* [Records for the task]:
+--
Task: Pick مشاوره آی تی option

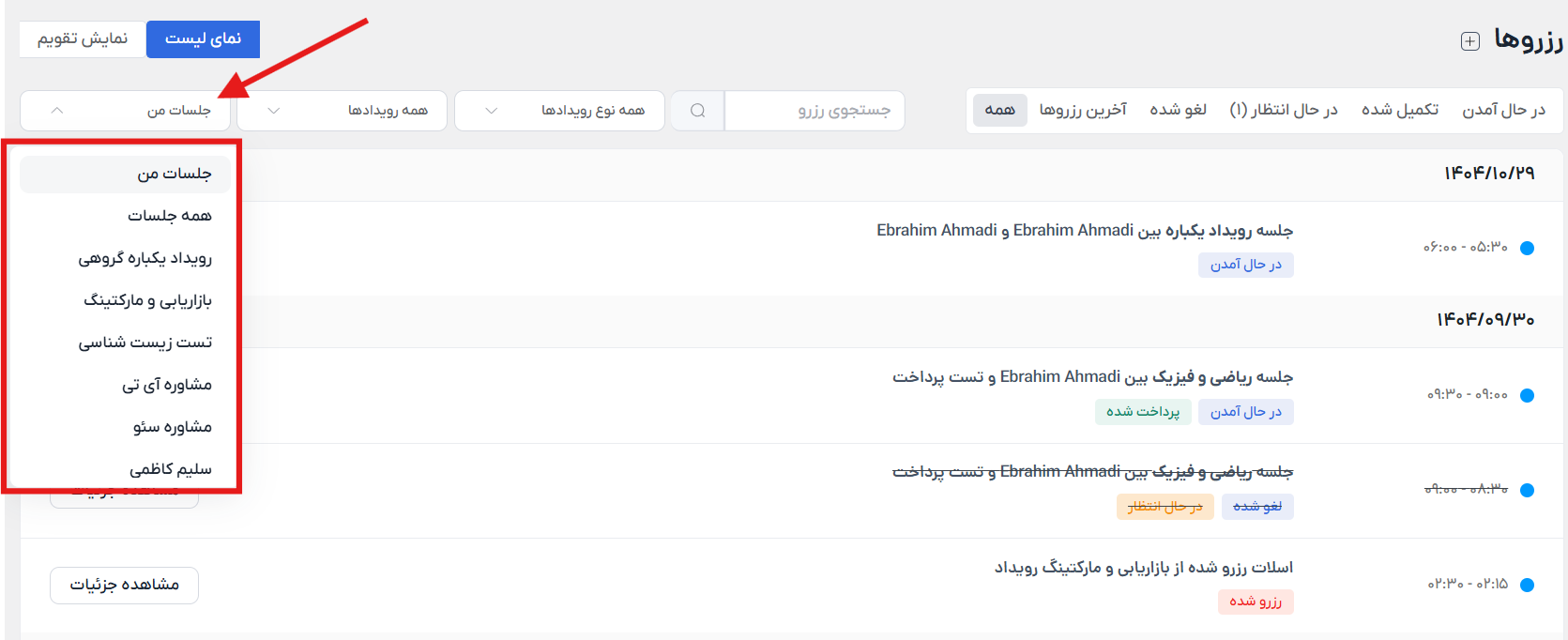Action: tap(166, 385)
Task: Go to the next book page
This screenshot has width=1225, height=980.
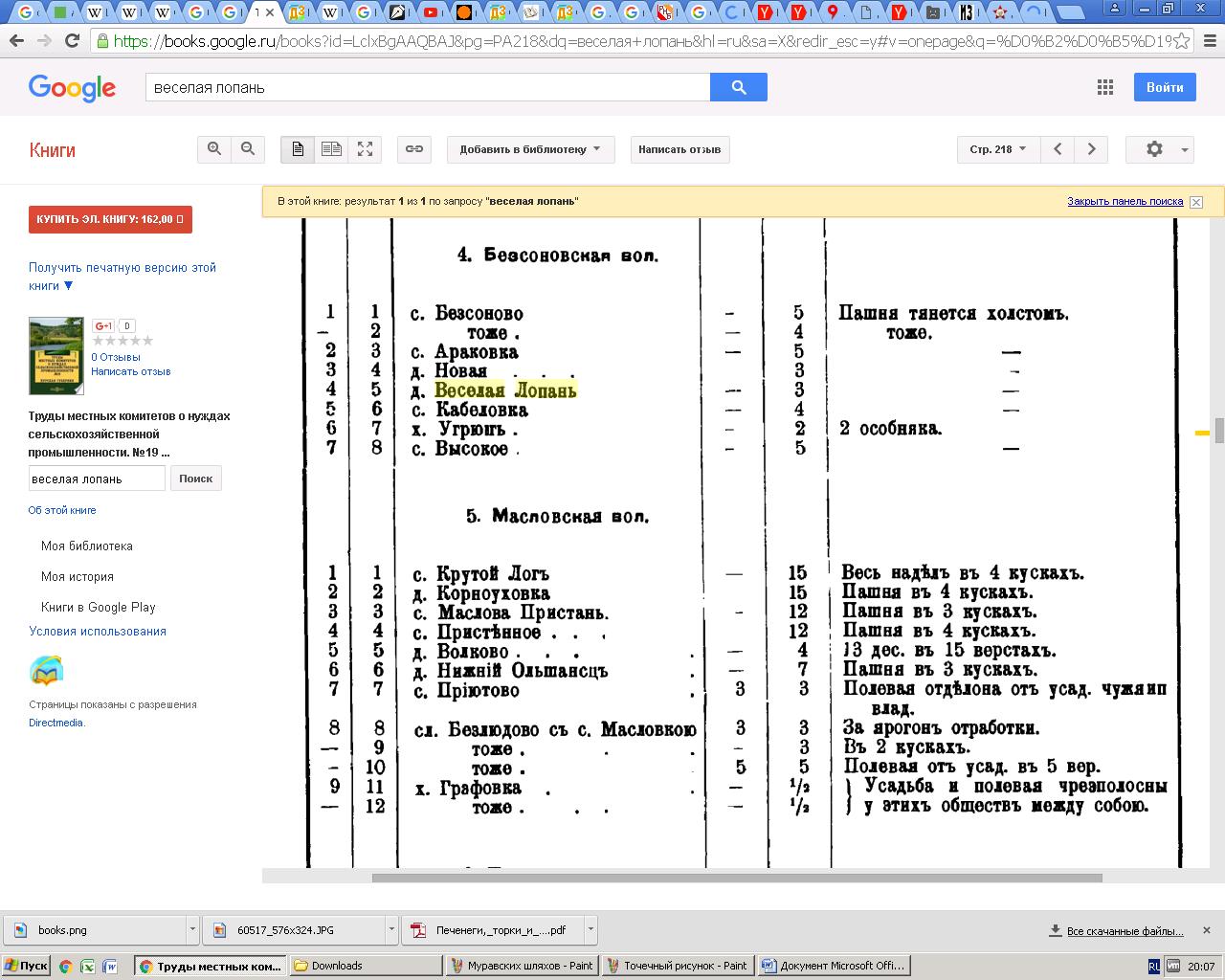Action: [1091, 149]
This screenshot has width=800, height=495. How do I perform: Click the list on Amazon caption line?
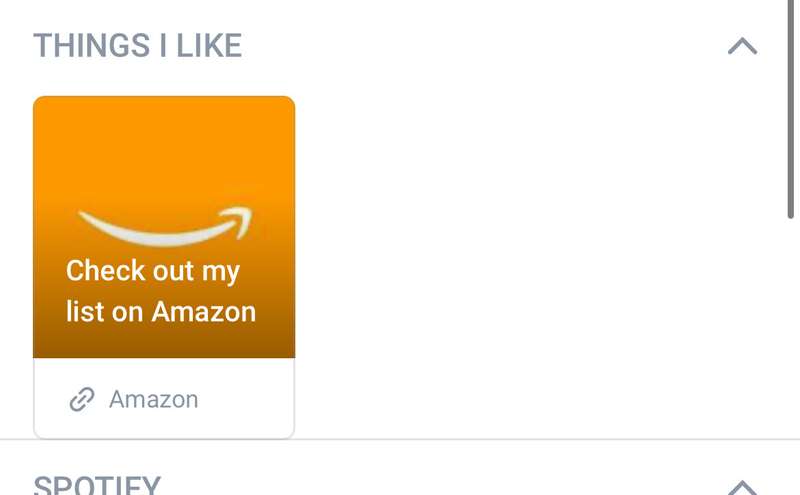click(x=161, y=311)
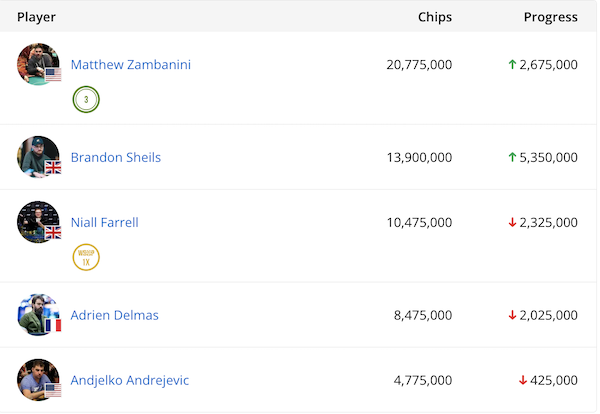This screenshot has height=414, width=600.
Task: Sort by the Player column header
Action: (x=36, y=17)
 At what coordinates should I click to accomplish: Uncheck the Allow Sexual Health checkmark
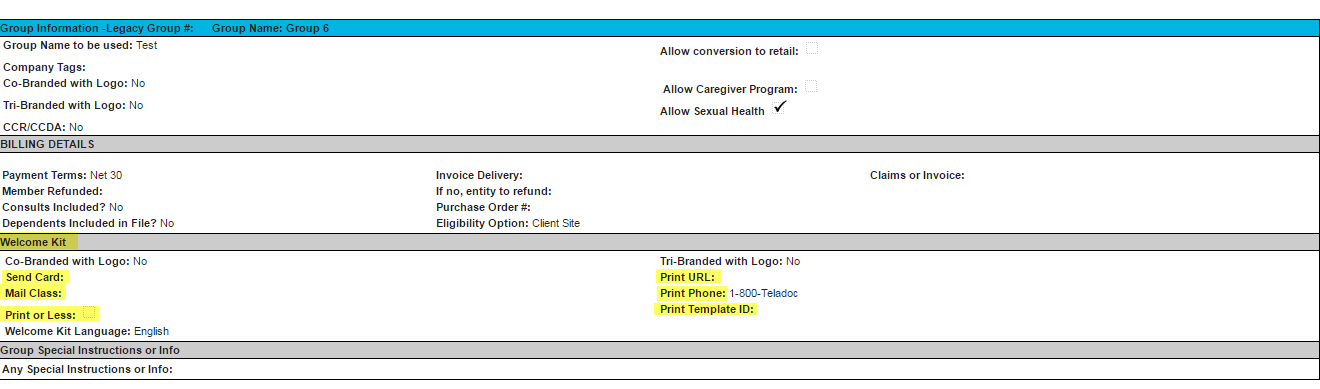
+--
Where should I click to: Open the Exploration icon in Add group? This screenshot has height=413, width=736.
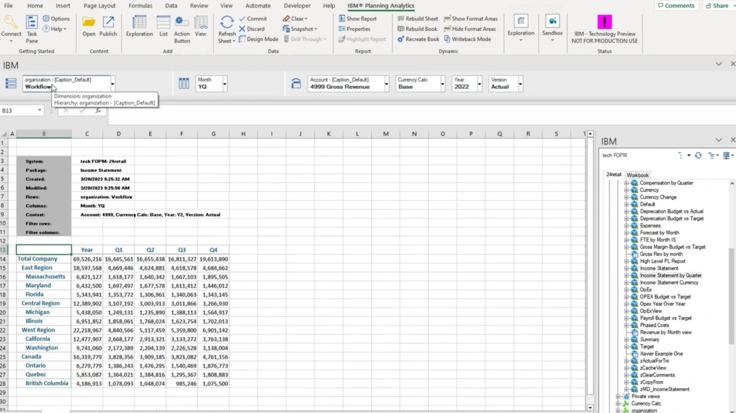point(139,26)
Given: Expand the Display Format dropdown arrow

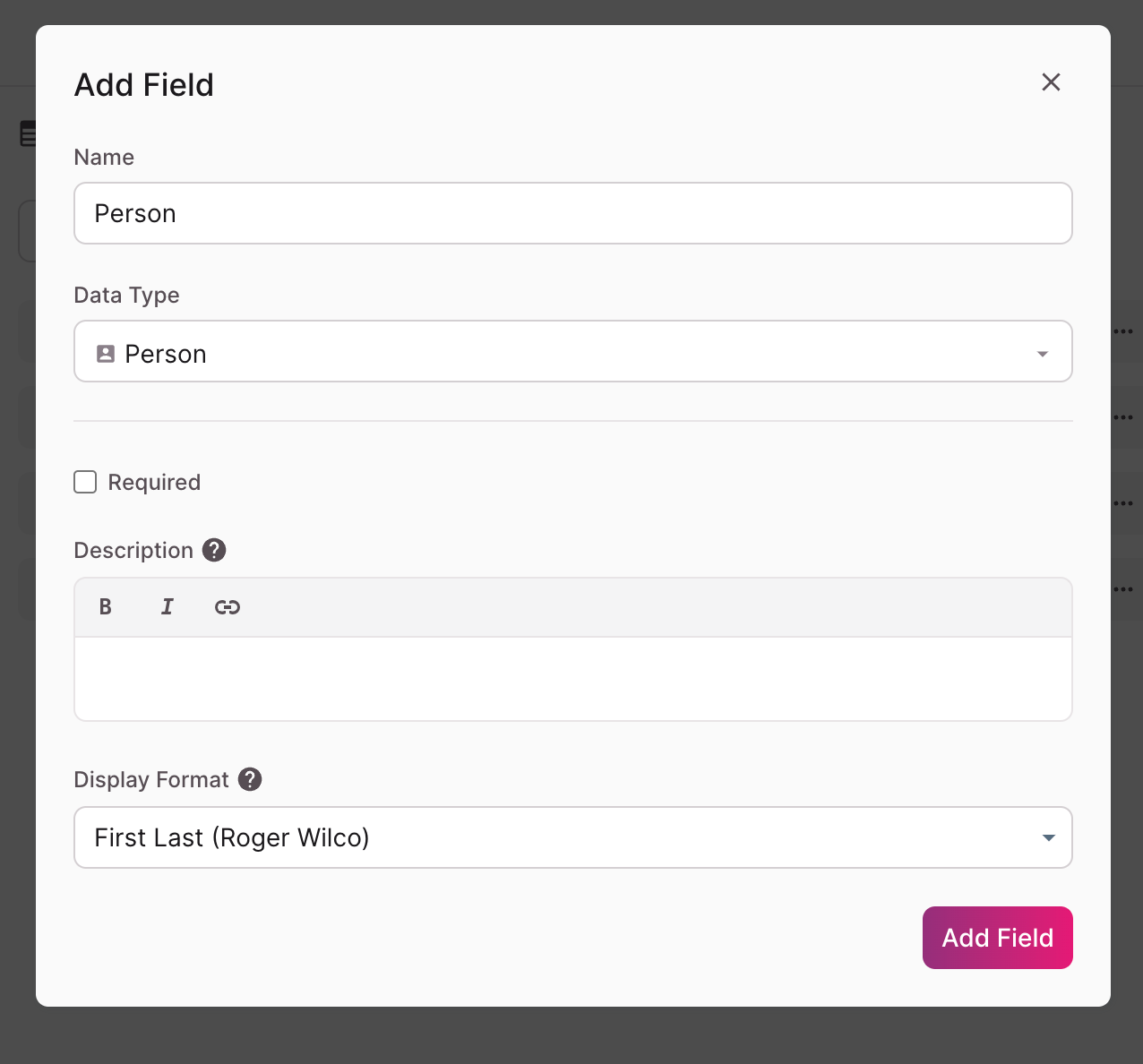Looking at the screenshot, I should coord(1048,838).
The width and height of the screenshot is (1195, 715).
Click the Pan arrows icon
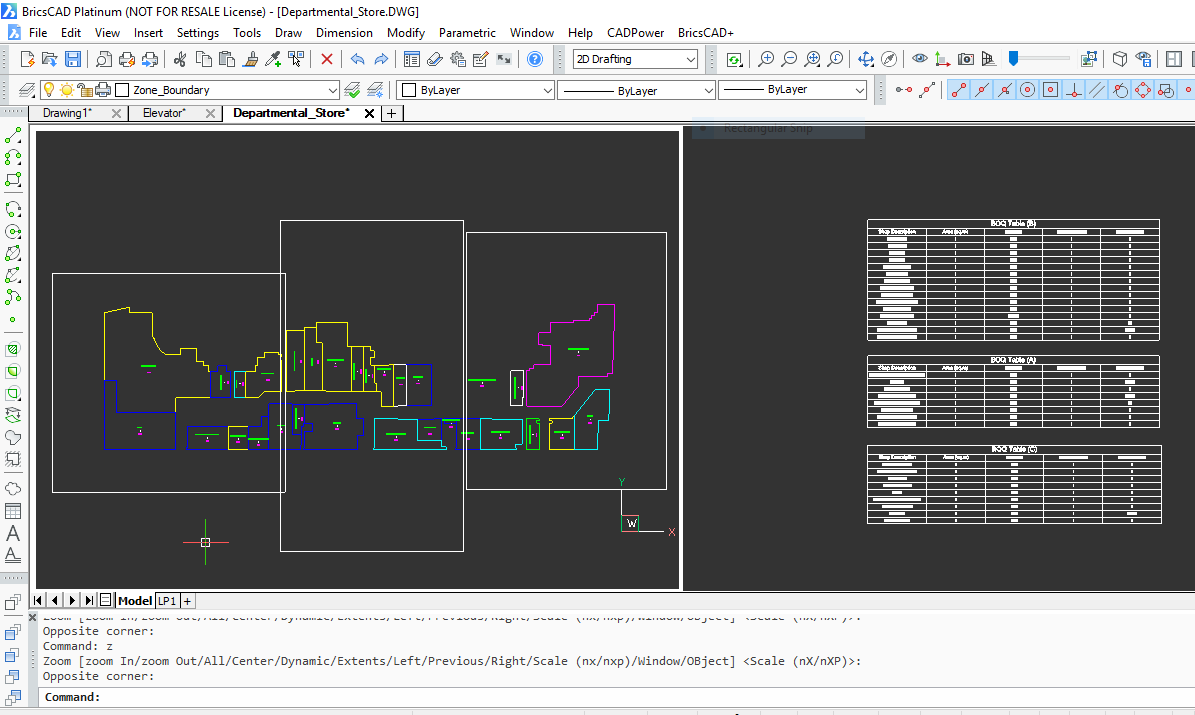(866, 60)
+--
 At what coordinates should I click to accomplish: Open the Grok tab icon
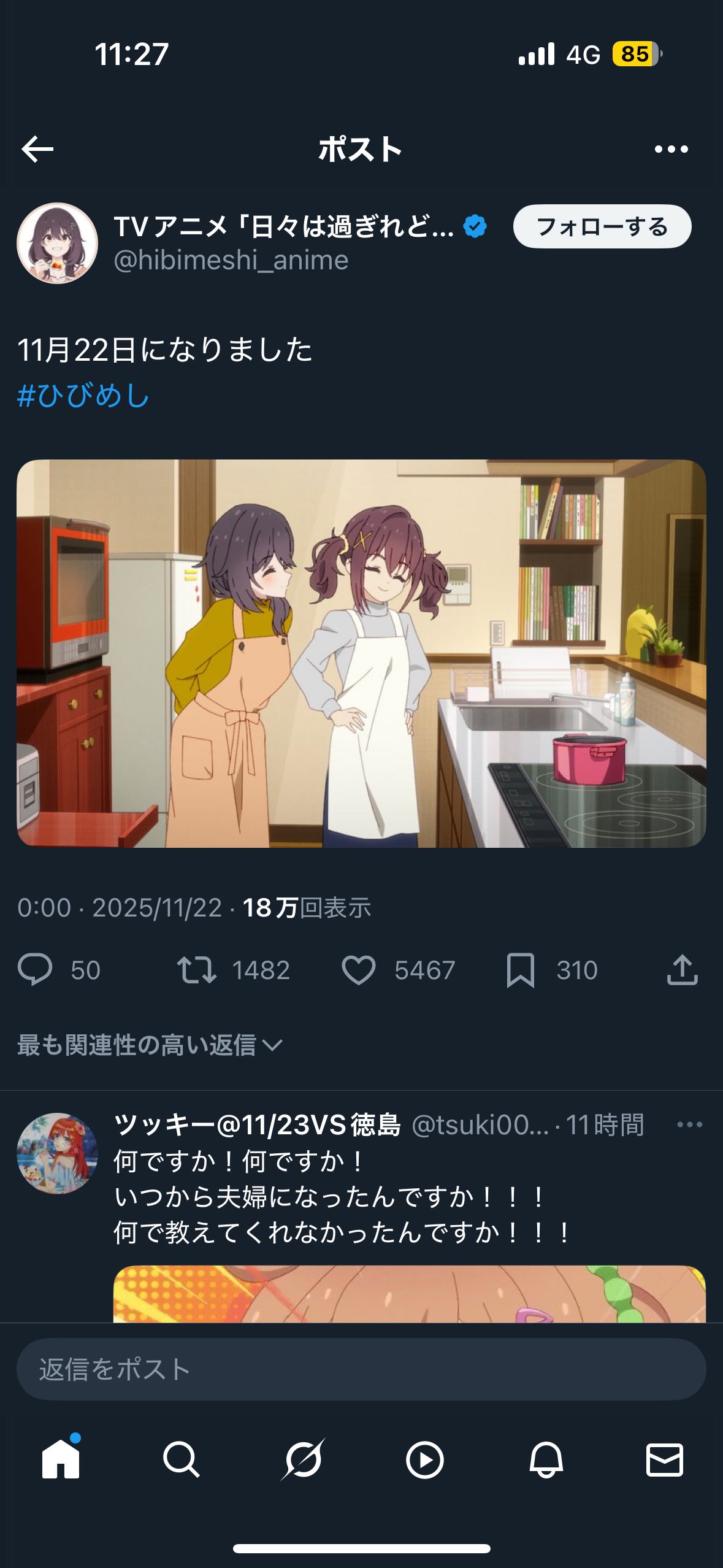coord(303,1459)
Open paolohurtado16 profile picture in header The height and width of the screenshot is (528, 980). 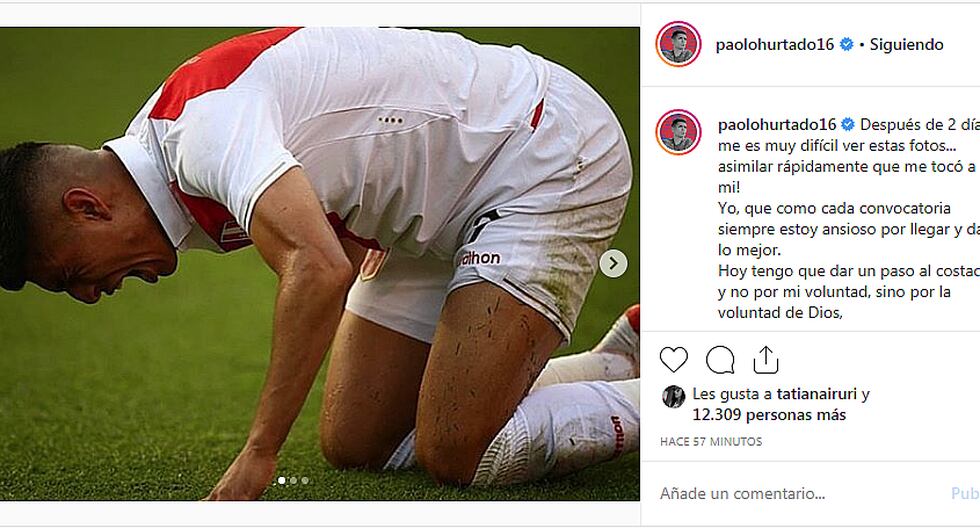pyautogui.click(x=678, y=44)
+--
* [Activity]: All that should be printed is the run of lines above from the one with "This screenshot has width=1225, height=980." through the one with "At what coordinates should I click to accomplish: Uncheck", both included, exactly as given, with pictures left out.

* [Solution below]:
This screenshot has width=1225, height=980.
Action: [1091, 149]
This screenshot has width=800, height=495. How do I perform: Click the list on Amazon caption line?
click(x=161, y=311)
This screenshot has height=414, width=600.
Task: Sort by the Player column header
Action: (x=36, y=17)
 At what coordinates should I click to accomplish: Uncheck the Allow Sexual Health checkmark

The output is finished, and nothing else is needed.